*What you will do*
All lines with the word "برای" must be pulled from the entries below.

*Data*
□ □ □ □ □ □ □

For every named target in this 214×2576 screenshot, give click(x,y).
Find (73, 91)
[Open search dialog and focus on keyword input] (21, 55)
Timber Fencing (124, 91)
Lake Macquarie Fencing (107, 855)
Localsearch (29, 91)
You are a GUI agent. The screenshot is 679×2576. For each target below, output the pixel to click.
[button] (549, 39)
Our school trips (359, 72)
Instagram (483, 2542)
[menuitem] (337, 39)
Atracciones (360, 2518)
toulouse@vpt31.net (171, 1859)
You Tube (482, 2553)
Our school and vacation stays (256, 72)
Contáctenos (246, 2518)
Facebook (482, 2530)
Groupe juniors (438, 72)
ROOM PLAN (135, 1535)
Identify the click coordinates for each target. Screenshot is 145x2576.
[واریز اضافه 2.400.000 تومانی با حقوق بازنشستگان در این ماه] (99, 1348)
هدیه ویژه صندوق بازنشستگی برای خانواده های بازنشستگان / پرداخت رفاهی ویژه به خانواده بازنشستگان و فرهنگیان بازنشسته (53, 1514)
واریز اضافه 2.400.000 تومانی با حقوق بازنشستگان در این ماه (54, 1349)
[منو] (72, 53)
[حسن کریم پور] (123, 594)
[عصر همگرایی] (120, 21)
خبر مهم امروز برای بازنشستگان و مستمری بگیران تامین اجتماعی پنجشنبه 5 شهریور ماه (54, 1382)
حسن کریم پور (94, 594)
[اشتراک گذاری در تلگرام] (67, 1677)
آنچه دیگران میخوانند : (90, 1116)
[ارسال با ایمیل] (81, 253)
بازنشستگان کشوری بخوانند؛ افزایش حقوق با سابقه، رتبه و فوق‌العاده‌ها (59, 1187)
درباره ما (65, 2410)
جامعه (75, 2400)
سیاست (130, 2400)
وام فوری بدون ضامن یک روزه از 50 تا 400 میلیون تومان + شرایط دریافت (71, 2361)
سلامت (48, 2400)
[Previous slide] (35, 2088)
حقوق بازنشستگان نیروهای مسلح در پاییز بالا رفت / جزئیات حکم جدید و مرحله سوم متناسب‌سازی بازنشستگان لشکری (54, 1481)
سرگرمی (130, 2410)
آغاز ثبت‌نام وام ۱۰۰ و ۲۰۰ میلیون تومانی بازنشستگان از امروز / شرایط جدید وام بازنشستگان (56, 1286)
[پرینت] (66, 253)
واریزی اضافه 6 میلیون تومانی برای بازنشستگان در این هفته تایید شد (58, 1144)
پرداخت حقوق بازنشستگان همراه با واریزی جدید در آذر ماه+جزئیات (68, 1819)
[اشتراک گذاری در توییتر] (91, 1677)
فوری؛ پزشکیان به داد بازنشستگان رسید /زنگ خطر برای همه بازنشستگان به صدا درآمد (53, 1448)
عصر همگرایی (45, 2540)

□ □ □ □ □ □ □

*Exercise answer*
هدیه ویژه صندوق بازنشستگی برای خانواده های بازنشستگان / پرداخت رفاهی ویژه به خانواده بازنشستگان و فرهنگیان بازنشسته (53, 1514)
خبر مهم امروز برای بازنشستگان و مستمری بگیران تامین اجتماعی پنجشنبه 5 شهریور ماه (54, 1382)
واریزی اضافه 6 میلیون تومانی برای بازنشستگان در این هفته تایید شد (58, 1144)
فوری؛ پزشکیان به داد بازنشستگان رسید /زنگ خطر برای همه بازنشستگان به صدا درآمد (53, 1448)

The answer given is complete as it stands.